As per the HTML 4.0 specification, attributes without specified values are given a
lower case
string value that matches the attribute name.
For example,
(parse-html "<P here ARE some attributes>")
--> (((:p :here "here" :are "are" :some "some"
:attributes "attributes")))
Interleaved Character Formatting Tags
Existing HTML pages often have character format tags that are interleaved among
other tags. Such interleaving is removed in a manner consistent with the HTML 4.0
specification.
For example,
(parse-html "<P>Here is <B>bold text<P>that spans</B>two
paragraphs")
--> ((:p "Here is " (:b "bold text")) (:p (:b "that
spans") "two paragraphs"))
parse-html Reference
parse-html [Generic function]
Arguments: input-source &key callbacks callback-only
collect-rogue-tags
no-body-tags parse-entities
Returns LHTML output, as described above.
The callbacks argument, if non-nil, should be an association list. Each list member's
car (first) element specifies a keyword package symbol, and each list member's cdr (rest)
element specifies a function object or a symbol naming a function. The function should
expect one argument. The function will be invoked once for each time the HTML tag
corresponding to the specified keyword package symbol is encountered in the HTML input;
the
argument will be an LHTML list containing the tag, along with associated attributes and
content. The default callbacks argument value is nil.
The callback-only argument, if non-nil, directs parse-html to not generate a complete
LHTML
output. Instead, LHTML lists will only be generated when necessary as arguments for
functions
specified in the callbacks association list. This results in faster parser execution. The
default
callback-only argument value is nil.
The collect-rogue-tags argument, if non-nil, directs parse-html to return an additional
value,
a list containing any unrecognized tags closed by the end of input.

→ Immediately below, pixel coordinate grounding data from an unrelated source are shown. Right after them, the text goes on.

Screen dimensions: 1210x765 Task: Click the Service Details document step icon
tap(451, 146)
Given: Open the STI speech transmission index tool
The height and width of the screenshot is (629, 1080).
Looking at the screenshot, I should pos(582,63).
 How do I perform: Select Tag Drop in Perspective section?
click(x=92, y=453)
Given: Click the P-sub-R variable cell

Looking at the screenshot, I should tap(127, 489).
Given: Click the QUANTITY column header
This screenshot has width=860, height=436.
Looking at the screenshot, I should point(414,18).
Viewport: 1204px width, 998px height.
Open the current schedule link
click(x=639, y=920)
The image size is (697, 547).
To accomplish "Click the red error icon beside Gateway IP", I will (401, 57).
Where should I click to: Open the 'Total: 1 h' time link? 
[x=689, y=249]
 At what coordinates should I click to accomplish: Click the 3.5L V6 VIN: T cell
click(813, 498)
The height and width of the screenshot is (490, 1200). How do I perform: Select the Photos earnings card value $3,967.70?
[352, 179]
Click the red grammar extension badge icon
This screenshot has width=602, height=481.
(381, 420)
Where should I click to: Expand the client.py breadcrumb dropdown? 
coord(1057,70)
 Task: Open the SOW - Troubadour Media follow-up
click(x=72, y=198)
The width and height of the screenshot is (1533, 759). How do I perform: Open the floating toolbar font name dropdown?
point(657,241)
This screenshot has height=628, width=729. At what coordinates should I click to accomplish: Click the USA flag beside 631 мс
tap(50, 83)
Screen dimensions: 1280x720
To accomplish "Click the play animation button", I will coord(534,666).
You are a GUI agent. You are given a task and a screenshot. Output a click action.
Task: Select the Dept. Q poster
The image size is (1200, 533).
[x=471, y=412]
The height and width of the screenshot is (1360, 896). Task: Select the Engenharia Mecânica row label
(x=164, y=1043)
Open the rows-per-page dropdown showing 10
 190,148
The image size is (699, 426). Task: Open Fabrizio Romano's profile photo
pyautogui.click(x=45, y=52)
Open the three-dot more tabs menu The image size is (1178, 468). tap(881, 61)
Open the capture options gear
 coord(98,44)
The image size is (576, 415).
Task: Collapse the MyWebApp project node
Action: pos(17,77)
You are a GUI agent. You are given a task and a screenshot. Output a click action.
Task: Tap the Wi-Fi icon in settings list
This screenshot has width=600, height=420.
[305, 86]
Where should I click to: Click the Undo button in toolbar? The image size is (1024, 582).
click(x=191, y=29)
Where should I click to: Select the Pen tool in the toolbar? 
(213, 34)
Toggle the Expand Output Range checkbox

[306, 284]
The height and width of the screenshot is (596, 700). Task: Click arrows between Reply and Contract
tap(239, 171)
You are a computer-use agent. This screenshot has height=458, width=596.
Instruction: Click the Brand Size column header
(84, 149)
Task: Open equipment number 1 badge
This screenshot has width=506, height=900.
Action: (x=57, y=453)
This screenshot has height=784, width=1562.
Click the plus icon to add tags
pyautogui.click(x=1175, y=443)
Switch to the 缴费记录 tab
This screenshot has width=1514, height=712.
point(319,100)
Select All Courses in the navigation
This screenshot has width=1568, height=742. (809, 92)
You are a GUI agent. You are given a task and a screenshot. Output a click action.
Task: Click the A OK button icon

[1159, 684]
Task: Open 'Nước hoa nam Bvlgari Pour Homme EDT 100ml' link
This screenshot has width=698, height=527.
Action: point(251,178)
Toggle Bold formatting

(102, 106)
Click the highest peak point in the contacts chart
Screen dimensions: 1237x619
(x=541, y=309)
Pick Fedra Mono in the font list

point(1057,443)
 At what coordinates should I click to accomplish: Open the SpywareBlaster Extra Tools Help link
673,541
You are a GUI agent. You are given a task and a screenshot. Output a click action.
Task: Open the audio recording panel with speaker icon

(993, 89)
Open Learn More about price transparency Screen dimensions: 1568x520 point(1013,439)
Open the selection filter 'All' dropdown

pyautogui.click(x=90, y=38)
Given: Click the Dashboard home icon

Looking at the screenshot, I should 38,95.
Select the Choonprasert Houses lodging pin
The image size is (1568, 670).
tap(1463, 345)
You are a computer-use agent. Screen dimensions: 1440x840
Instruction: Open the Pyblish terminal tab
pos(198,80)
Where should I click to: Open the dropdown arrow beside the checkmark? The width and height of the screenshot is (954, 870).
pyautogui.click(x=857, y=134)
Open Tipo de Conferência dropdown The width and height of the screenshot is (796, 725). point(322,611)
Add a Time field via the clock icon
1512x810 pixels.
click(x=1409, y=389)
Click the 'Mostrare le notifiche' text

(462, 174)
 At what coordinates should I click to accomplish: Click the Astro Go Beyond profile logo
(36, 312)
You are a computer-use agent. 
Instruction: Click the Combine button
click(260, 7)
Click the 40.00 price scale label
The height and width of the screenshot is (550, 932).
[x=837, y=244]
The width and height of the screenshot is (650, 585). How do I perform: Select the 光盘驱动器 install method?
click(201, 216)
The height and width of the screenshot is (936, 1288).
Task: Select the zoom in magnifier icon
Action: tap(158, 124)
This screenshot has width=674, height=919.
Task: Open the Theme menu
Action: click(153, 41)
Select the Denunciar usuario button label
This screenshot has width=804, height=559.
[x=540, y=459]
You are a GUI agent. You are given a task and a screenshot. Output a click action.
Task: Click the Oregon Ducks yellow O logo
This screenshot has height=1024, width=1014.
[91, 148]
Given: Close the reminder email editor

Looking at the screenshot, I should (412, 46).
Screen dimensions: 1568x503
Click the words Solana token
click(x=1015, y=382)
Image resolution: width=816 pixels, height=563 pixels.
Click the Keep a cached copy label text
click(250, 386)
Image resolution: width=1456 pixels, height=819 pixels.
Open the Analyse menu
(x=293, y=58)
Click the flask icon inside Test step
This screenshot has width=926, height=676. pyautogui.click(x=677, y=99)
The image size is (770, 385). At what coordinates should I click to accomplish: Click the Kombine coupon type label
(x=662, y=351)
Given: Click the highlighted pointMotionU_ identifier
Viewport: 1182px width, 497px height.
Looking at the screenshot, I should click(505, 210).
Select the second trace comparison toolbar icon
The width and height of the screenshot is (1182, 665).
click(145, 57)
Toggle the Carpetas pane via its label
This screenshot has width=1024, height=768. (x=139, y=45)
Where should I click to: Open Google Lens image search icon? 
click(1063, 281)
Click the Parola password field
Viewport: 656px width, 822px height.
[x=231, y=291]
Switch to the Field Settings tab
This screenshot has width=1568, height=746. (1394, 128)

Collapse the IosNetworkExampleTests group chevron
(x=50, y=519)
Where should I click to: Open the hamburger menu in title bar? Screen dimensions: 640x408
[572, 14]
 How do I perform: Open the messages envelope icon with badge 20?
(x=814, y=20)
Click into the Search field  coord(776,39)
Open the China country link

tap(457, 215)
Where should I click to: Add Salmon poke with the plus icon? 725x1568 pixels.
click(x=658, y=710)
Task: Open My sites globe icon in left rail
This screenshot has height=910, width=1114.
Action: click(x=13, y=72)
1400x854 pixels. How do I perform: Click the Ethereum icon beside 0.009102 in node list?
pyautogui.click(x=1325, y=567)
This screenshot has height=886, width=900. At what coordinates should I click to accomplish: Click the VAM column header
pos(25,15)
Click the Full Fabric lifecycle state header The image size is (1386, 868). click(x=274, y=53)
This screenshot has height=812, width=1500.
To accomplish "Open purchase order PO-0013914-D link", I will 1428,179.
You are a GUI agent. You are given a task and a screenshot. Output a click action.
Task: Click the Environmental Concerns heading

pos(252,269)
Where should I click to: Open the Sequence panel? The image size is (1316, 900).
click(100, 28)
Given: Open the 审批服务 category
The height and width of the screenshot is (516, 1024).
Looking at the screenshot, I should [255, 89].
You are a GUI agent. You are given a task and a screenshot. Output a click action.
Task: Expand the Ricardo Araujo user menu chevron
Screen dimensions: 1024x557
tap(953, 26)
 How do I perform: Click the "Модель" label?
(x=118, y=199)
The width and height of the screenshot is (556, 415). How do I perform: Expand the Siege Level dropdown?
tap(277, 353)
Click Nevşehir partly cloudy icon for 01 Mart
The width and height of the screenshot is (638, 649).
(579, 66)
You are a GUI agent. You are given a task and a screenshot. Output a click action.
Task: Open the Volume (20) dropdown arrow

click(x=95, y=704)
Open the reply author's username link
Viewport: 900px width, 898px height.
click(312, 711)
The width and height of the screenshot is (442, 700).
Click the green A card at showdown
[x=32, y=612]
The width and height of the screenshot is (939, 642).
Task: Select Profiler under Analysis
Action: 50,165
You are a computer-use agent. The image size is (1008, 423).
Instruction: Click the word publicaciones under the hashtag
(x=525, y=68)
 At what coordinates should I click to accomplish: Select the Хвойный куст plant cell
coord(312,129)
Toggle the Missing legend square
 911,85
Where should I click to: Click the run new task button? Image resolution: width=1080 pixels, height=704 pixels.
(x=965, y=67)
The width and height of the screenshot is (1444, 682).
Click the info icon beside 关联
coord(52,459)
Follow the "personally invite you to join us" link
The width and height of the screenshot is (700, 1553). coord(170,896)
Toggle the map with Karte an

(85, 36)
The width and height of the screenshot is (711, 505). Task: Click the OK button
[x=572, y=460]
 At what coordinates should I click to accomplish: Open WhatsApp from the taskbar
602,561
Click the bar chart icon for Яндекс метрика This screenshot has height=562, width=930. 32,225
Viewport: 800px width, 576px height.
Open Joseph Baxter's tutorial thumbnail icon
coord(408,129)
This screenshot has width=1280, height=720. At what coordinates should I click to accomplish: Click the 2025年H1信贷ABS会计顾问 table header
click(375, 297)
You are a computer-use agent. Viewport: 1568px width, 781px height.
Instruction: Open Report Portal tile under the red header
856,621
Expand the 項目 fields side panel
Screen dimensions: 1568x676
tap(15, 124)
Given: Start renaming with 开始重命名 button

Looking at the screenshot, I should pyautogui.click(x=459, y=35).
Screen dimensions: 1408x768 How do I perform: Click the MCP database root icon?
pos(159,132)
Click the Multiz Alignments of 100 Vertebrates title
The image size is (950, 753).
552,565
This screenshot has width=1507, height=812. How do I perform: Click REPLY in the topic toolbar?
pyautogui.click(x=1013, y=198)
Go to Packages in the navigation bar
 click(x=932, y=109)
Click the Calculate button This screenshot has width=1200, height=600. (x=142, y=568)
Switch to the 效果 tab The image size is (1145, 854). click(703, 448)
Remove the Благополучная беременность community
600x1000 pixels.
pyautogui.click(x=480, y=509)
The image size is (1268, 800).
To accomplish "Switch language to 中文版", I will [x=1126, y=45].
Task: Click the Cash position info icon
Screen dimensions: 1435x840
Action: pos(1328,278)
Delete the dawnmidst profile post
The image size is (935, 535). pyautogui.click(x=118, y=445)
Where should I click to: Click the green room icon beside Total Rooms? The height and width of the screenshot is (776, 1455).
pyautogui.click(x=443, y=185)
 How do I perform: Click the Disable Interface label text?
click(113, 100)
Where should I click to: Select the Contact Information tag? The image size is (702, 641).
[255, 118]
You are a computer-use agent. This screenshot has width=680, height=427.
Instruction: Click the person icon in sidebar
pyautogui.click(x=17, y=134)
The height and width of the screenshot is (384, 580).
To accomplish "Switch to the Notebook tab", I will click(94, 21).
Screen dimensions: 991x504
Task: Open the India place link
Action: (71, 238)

The no-body-tags argument, if non-nil, should be a list containing unknown tags that, if
encountered, will be treated as a tag with no body or content, and thus, no associated end
tag. Typically, the argument is a list or modified list resulting from an earlier
parse-html
execution with the :collect-rogue-tags argument specified as non-nil.
If the parse-entities argument is true then entities are converted to the character
they name. Thus for example the < entity is converted to the less than sign.
parse-html Methods
parse-html (p stream) &key callbacks callback-only
collect-rogue-tags
no-body-tags parse-entities
parse-html (str string) &key callbacks callback-only
collect-rogue-tags
no-body-tags parse-entities
parse-html (file t) &key callbacks callback-only
collect-rogue-tags
no-body-tags parse-entities
The t method assumes the argument is a pathname suitable
for use with the with-open-file macro.
phtml-internal [Function]
Arguments: stream read-sequence-func callback-only callbacks
collect-rogue-tags no-body-tags parse-entities
This function may be used when more control is needed for supplying
the HTML input. The read-sequence-func argument, if non-nil, should be a function
object or a symbol naming a function. When phtml-internal requires another buffer
of HTML input, it will invoke the read-sequence-func function with two arguments -
the first argument is an internal buffer character array and the second argument is
the phtml-internal stream argument. If read-sequence-fun is nil, phtml-internal
will invoke read-sequence to fill the buffer. The read-sequence-func function must
return the number of character array elements successfully stored in the buffer.